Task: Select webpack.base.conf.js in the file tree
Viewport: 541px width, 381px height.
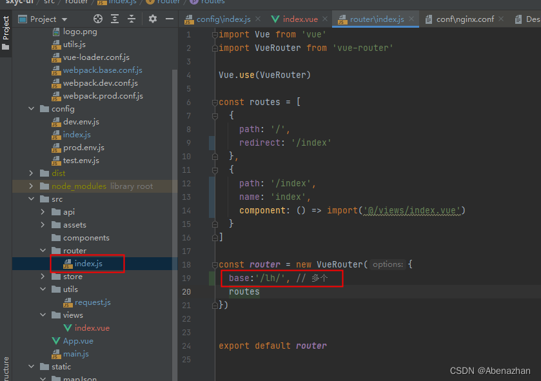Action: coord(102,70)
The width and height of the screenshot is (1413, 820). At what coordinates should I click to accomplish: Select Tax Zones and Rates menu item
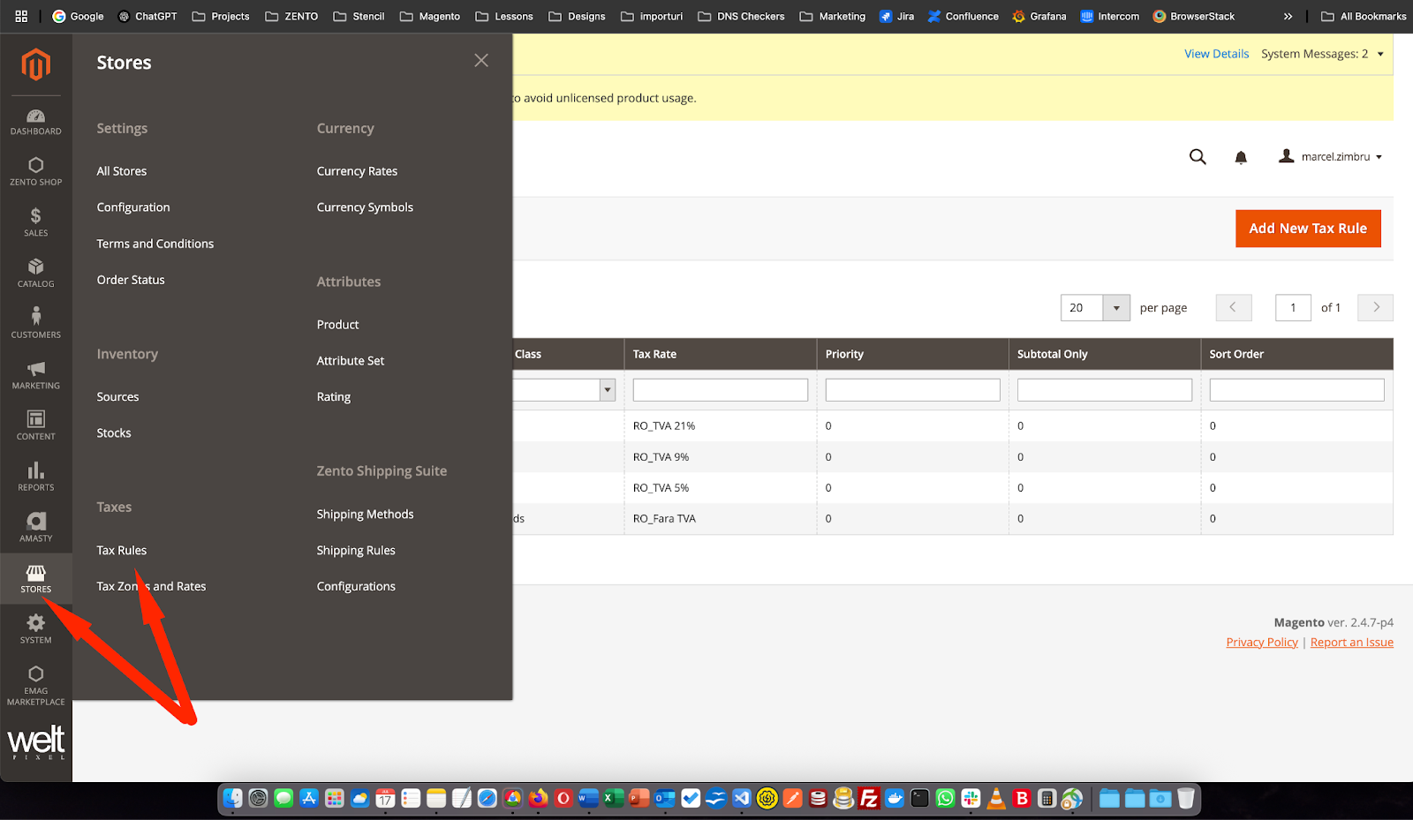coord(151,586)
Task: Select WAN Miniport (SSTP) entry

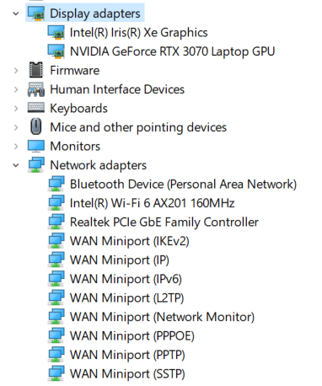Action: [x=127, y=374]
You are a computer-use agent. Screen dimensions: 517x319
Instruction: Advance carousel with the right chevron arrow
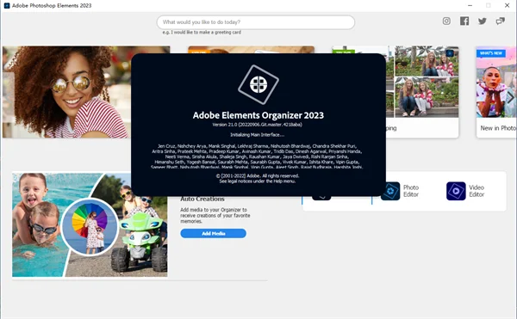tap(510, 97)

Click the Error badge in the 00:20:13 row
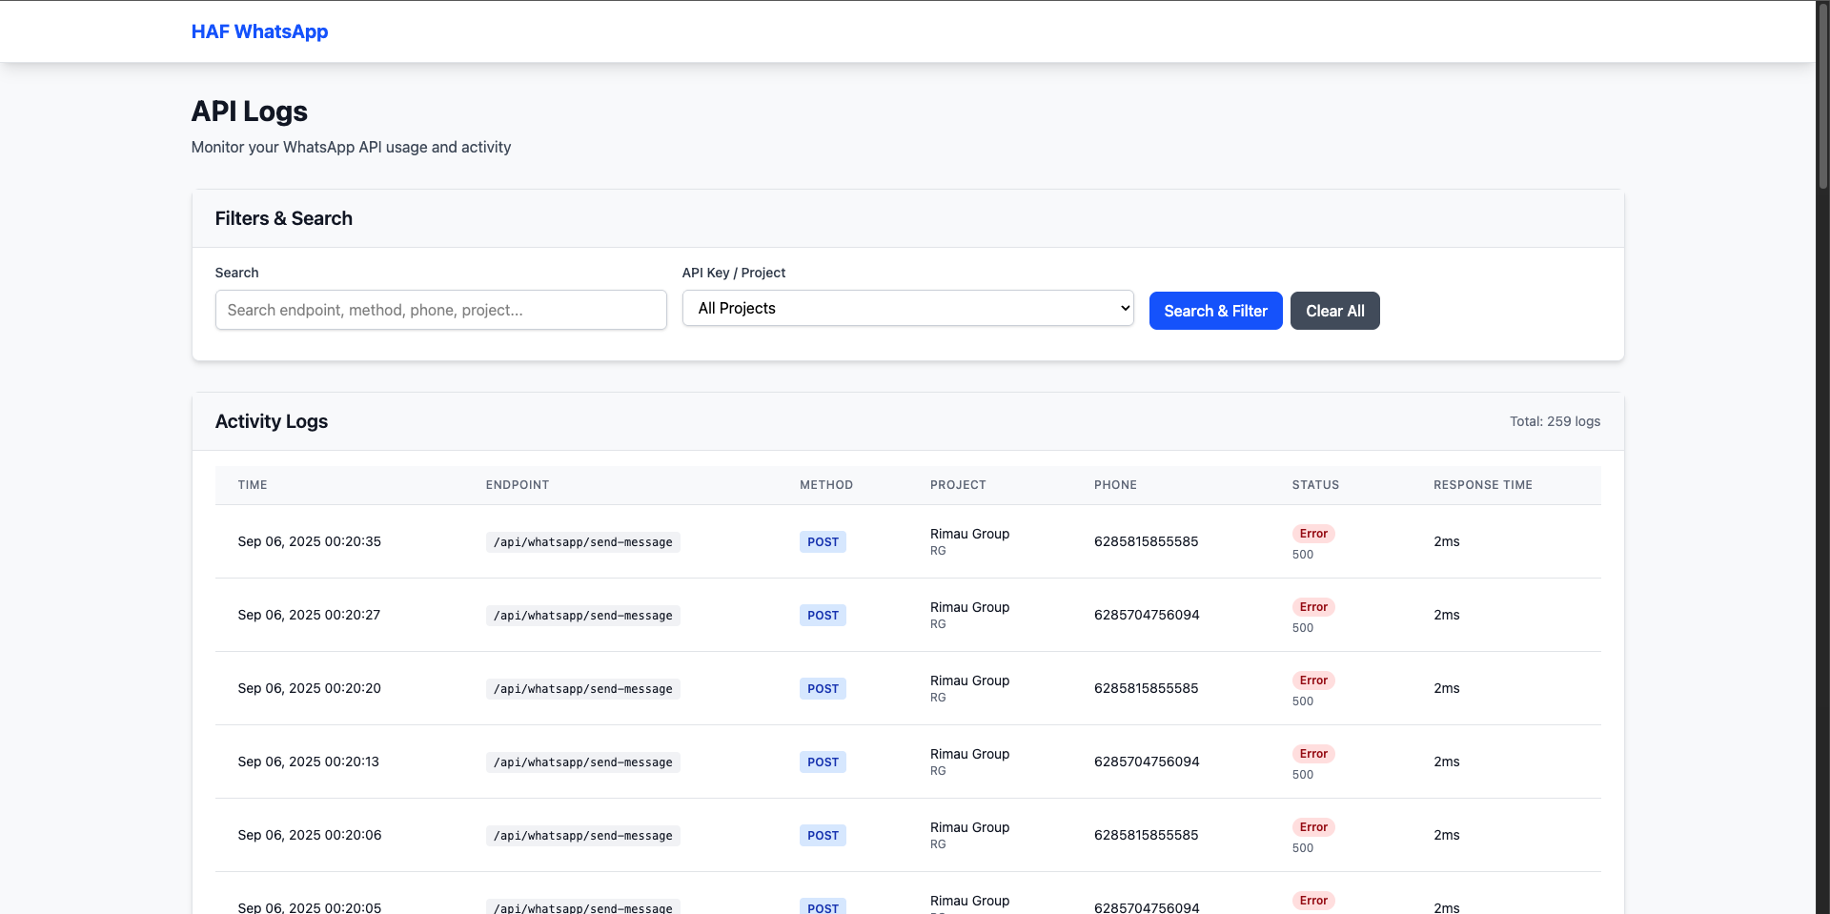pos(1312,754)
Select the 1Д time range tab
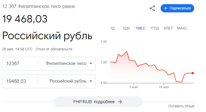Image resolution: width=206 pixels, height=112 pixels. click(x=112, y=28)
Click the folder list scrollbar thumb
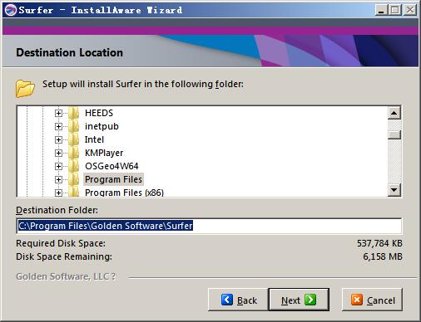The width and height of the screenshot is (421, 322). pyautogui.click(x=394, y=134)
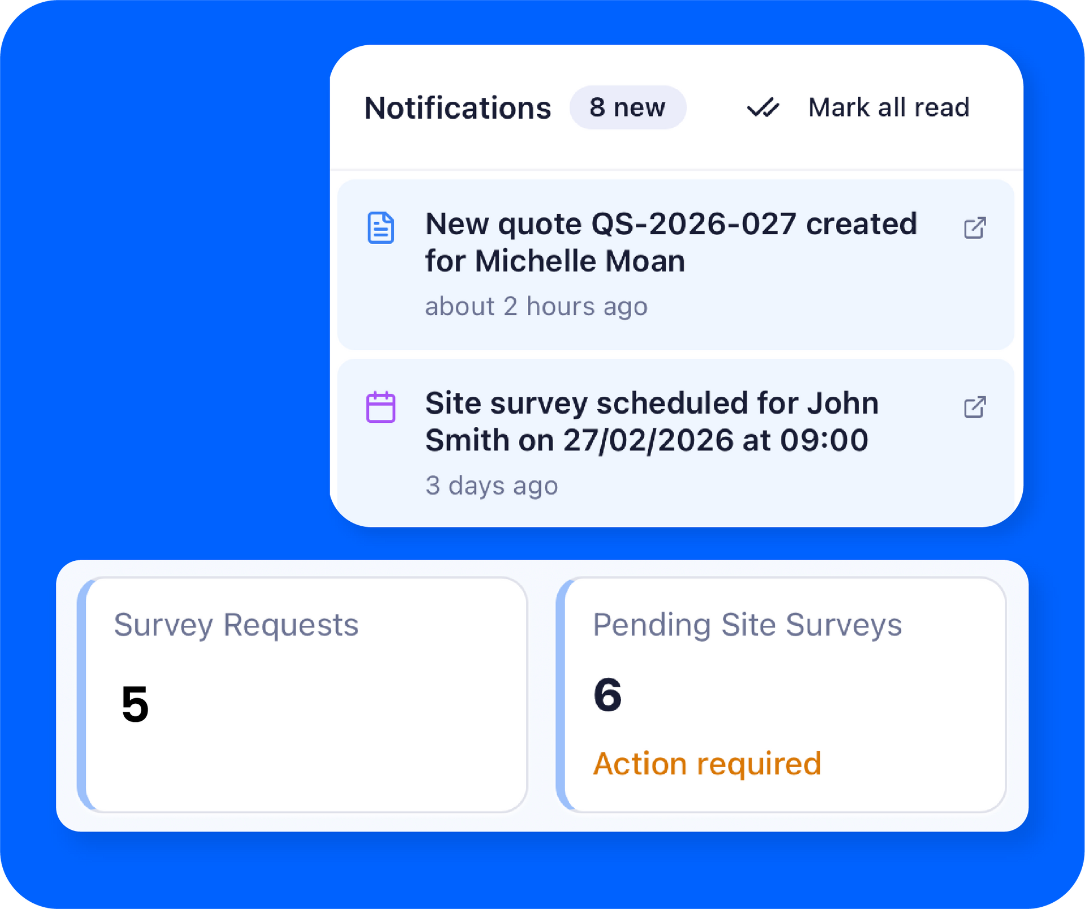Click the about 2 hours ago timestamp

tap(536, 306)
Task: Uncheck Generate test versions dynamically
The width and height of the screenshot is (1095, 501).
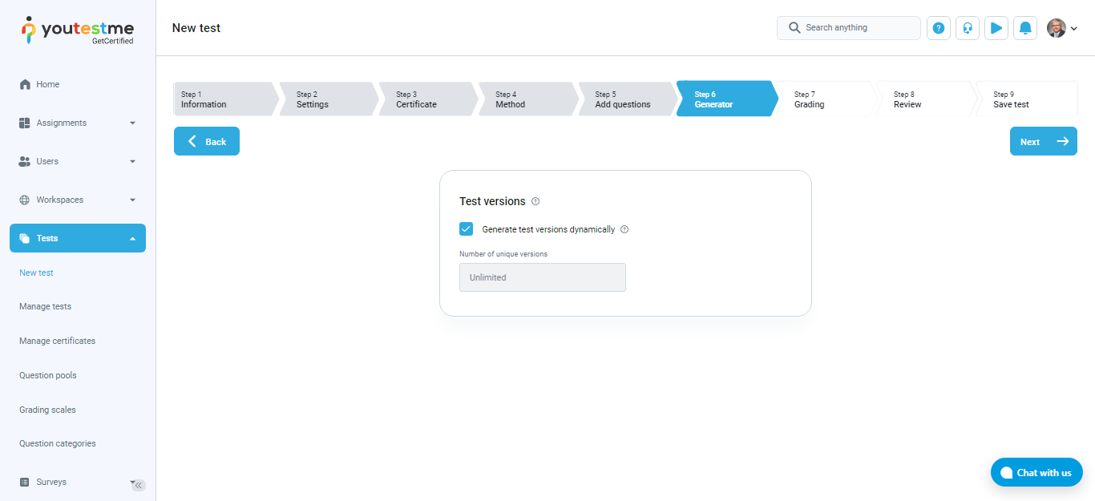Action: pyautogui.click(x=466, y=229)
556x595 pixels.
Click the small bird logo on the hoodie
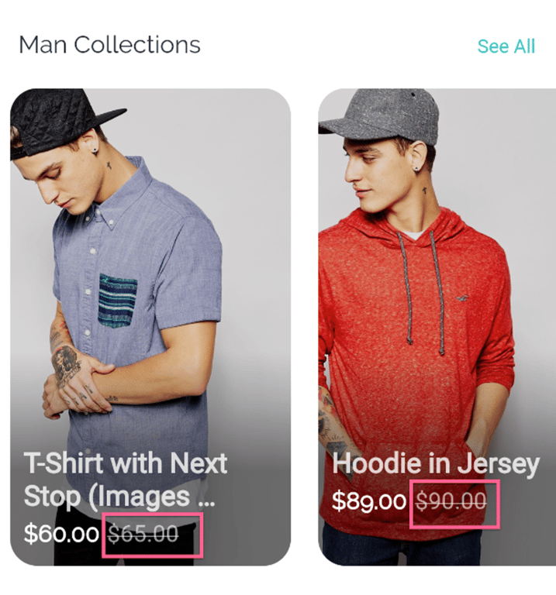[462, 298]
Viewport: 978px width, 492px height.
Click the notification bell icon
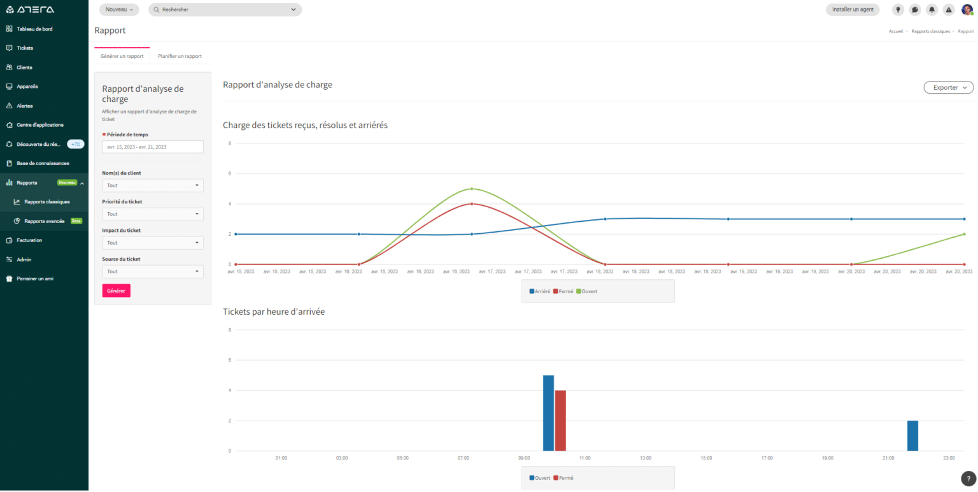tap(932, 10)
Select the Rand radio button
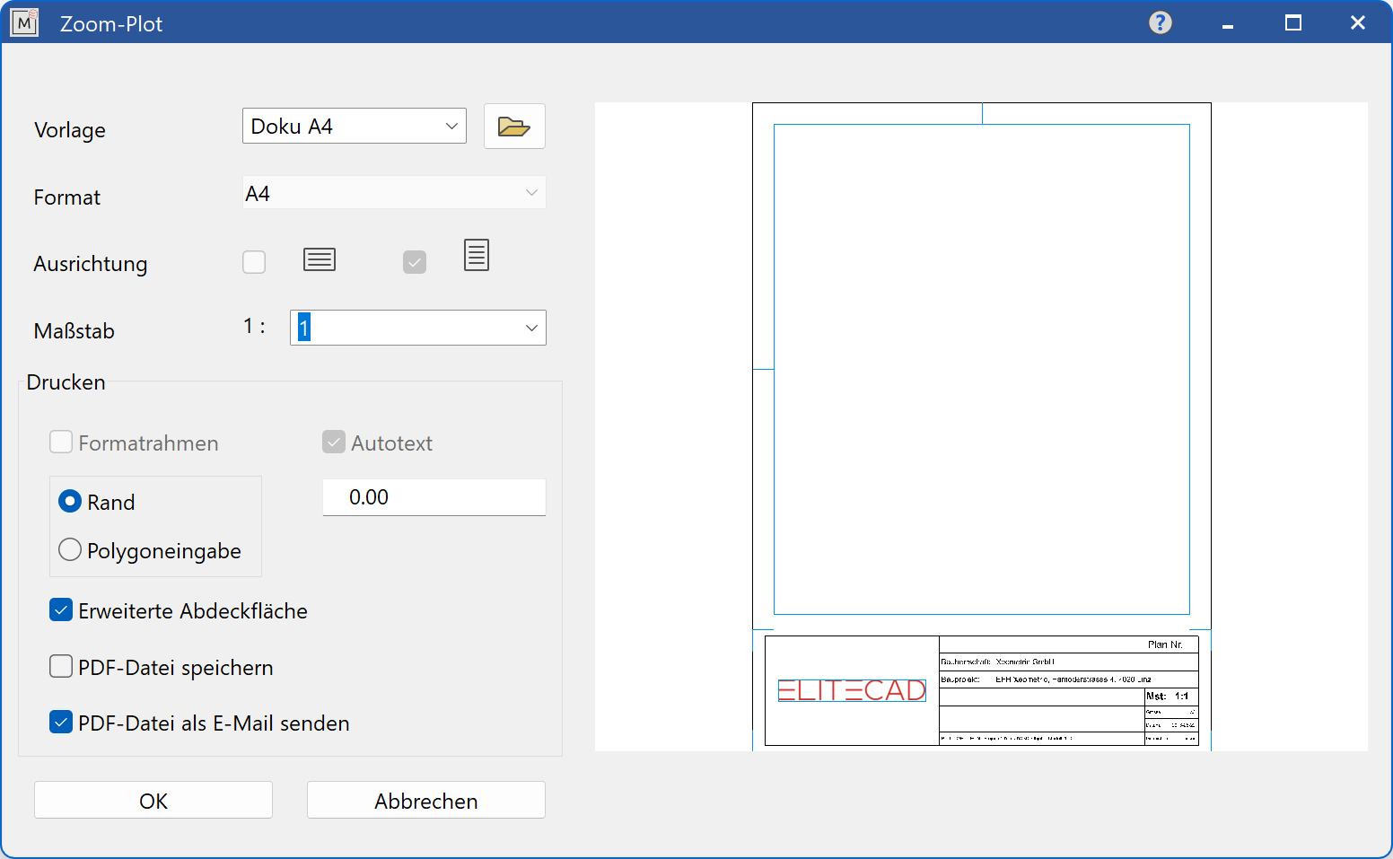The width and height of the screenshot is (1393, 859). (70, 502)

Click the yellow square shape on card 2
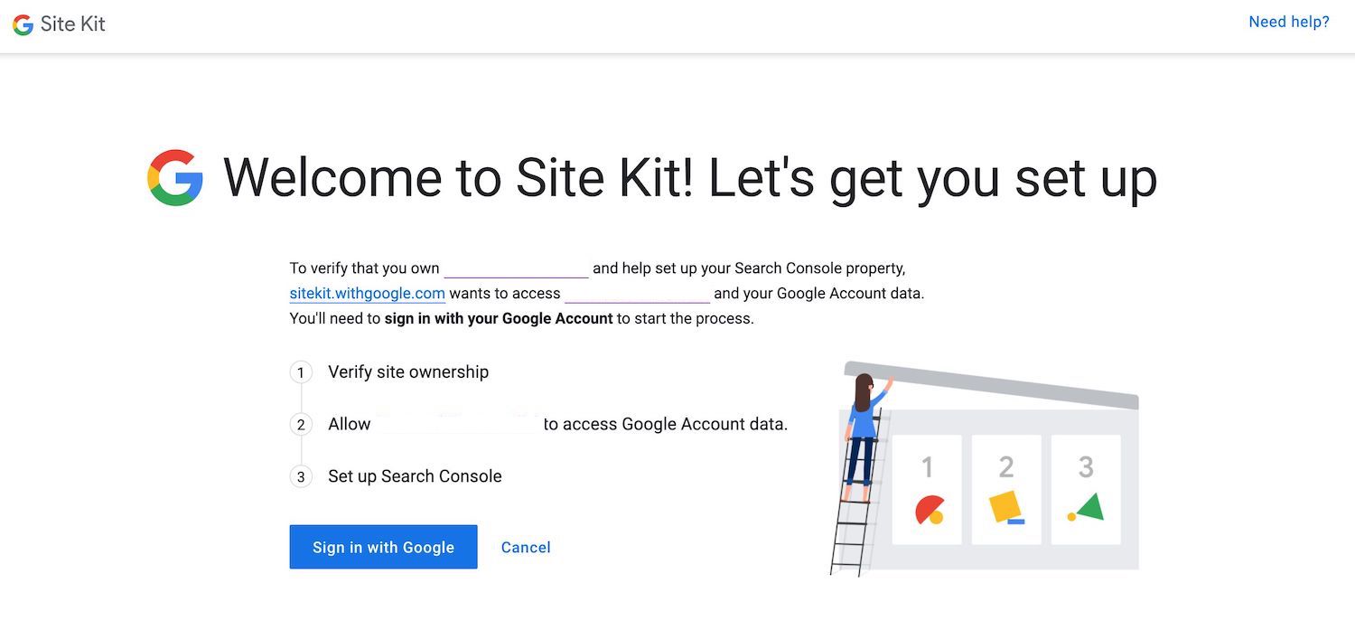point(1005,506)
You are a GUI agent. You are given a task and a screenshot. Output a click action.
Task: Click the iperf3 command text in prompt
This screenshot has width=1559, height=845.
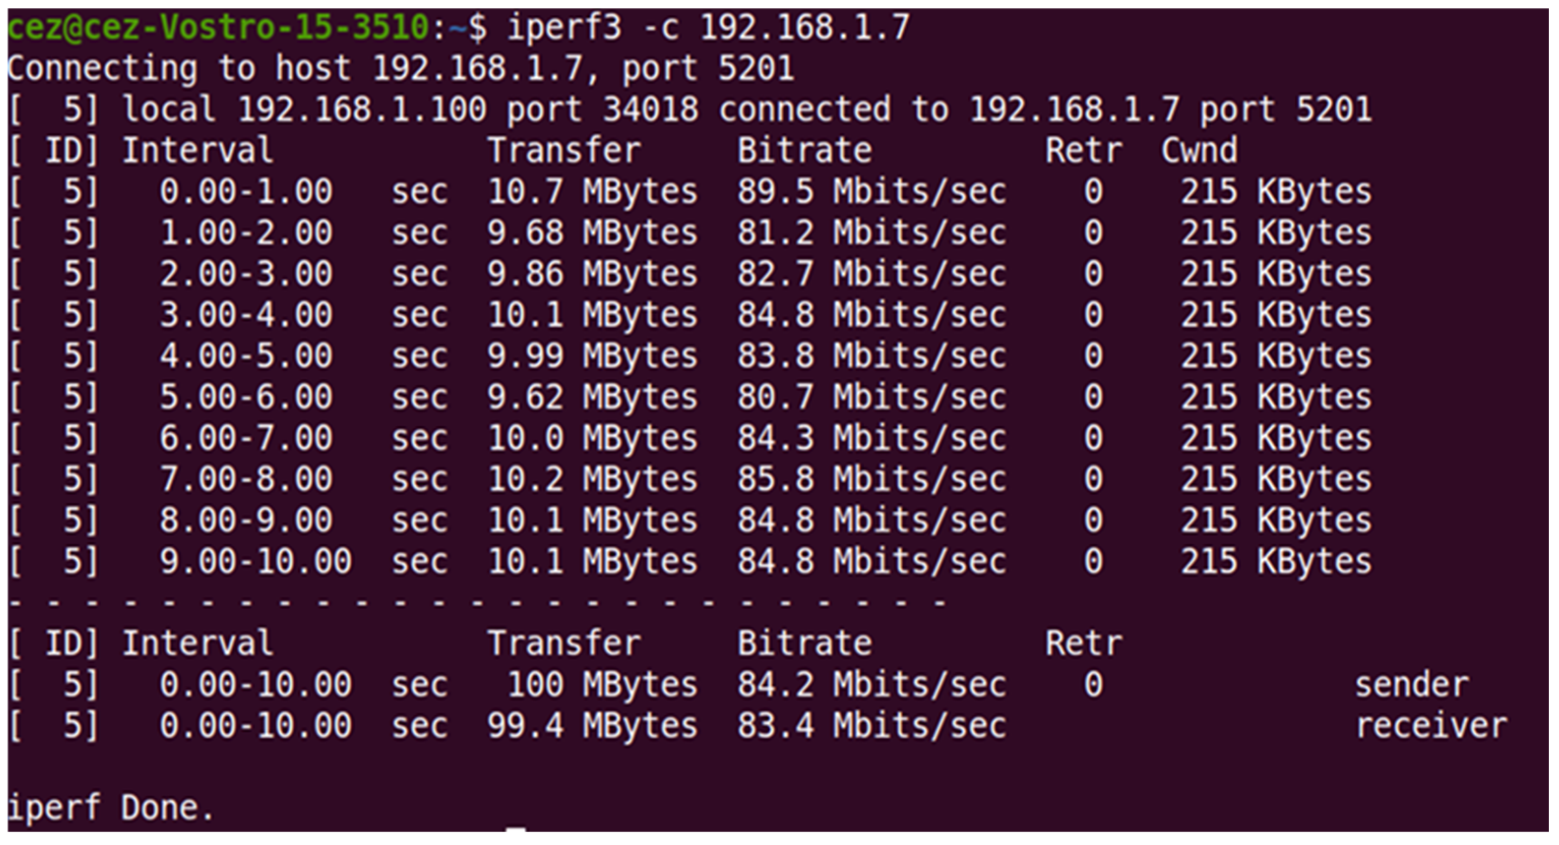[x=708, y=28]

- **WORK REQUIRED**
Output the listing above in full and exactly, with pictures excluded.

- **ANSWER AREA**
Task: Select webpack.base.conf.js in the file tree
Viewport: 541px width, 381px height.
Action: coord(102,70)
The width and height of the screenshot is (1413, 820). At what coordinates should I click to accomplish: Select Tax Zones and Rates menu item
coord(151,586)
Task: Select WAN Miniport (SSTP) entry

Action: [x=127, y=374]
You are a computer-use agent. Screen dimensions: 517x319
Instruction: Advance carousel with the right chevron arrow
tap(510, 97)

Click the Error badge in the 00:20:13 row
pos(1312,754)
Select the 1Д time range tab
Image resolution: width=206 pixels, height=112 pixels. click(x=112, y=28)
Click the folder list scrollbar thumb
The width and height of the screenshot is (421, 322). pyautogui.click(x=394, y=134)
Click the about 2 hours ago timestamp

tap(536, 306)
Task: Uncheck Generate test versions dynamically
The width and height of the screenshot is (1095, 501).
Action: pyautogui.click(x=466, y=229)
556x595 pixels.
Click the small bird logo on the hoodie
[462, 298]
Viewport: 978px width, 492px height.
Click the notification bell icon
tap(932, 10)
Select the Rand radio button
The width and height of the screenshot is (1393, 859). (70, 502)

Click the yellow square shape on card 2
point(1005,506)
You are a GUI agent. You are given a task and a screenshot. Output a click action.
Task: Click the iperf3 command text in prompt
This screenshot has width=1559, height=845.
[x=708, y=28]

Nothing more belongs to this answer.